String.Equals Performance Comparison

I recently had an app that I used the VSTS Profiler on to find that a significant portion of time was spent comparing some long strings.  I was using String.Equals(string a, string b, StringComparison.InvariantCultureIgnoreCase) since I didn't care about case or culture.  I switched to using OrdinalIgnoreCase and got a huge 5x performance gain!  So that begged the question, just how long do the various string comparison algorithms comparatively take?

OrdinalIgnoreCase was the fastest. Ordinal was almost 2x as long. The others were about 5x the cost.

The "==" operator ("a" == "b") uses Ordinal by default.  So if case sensitivity isn't an issue, you can get a 2x performance gain by using OrdinalIgnoreCase.

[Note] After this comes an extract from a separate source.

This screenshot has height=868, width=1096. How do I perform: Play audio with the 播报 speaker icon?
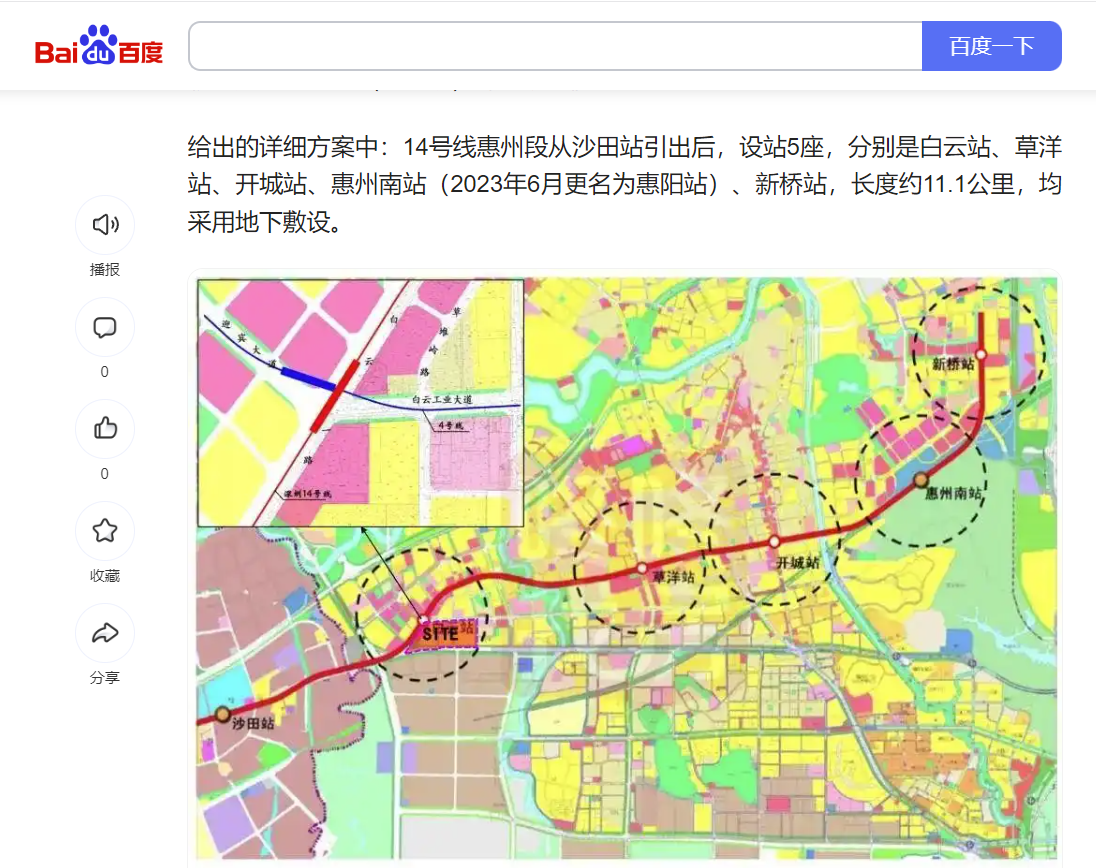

To perform the calculation: Comparing strings 200 characters in length made up of random characters 4,000,000 times with each of the StringComparison values, all done 4 times and averaged.  On a 1.8GHz Dell D610 w/ 2GB RAM using .NET 3.5 Beta2.  Download StringComparisonTest.zip

References

Comments

  • Anonymous
    June 29, 2007
    In previous versions, string.Compare(string, string, bool) could be used to perform case-insensitive comparisons. The MSDN docs for that method state: "The comparison uses the current culture to obtain culture-specific information such as casing rules and the alphabetic order of individual characters. " Underneath the covers, what is the string-string-bool method doing? Does it map itself to one of the StringComparison enums?

  • Anonymous
    July 08, 2007
    I looked at the code using Reflector: public static int Compare(string strA, string strB, bool ignoreCase) {    if (ignoreCase)    {        return CultureInfo.CurrentCulture.CompareInfo.Compare(strA, strB, CompareOptions.IgnoreCase);    }    return CultureInfo.CurrentCulture.CompareInfo.Compare(strA, strB, CompareOptions.None); }

  • Anonymous
    July 11, 2007
    Anthony Borton on Can't delete files from Document Library. Noad Coad on String.Equals Performance Comparison....

  • Anonymous
    July 21, 2008
    I ran some similar tests at http://akutz.wordpress.com/2008/07/20/stringing-along-in-net/

  • Anonymous
    July 28, 2008
    The comment has been removed

  • Anonymous
    December 05, 2008
    you should call duration.TotalMilliseconds instead of duration.Milliseconds, it returns wrong result!!! so the optimal comparison method is ordinal

  • Anonymous
    June 26, 2009
    Your test are for long strings.  I am doing some heavy comparision with short strings and they are numbers (as string). So I will try with the OrdinalIgnoreCase. Do you have any comments about performance of string comparision with short strings ?

  • Anonymous
    August 11, 2010
    Are the results still valid for .NET 4.0?